## WORK REQUIRED:
Search the entries for the word "this" and copy each line that has it.

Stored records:
========================================================================

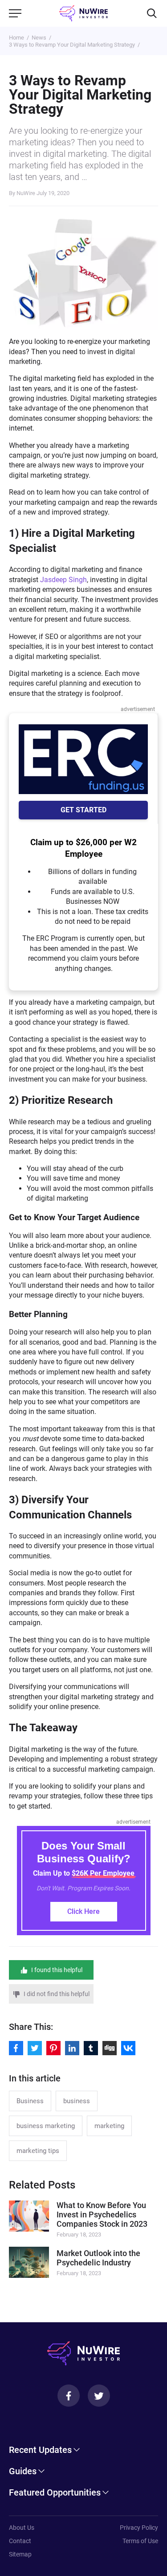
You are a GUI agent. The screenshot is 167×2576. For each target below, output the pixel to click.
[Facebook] (68, 2395)
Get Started (83, 810)
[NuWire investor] (83, 13)
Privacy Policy (139, 2527)
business (76, 2101)
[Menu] (15, 13)
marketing (109, 2126)
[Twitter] (99, 2395)
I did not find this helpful (57, 1993)
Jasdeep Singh (63, 579)
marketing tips (37, 2151)
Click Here (83, 1911)
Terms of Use (140, 2540)
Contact (20, 2540)
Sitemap (20, 2554)
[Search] (152, 13)
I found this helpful (56, 1969)
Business (30, 2101)
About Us (21, 2527)
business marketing (45, 2126)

========================================================================

## EXPECTED ANSWER:
I did not find this helpful (57, 1993)
I found this helpful (56, 1969)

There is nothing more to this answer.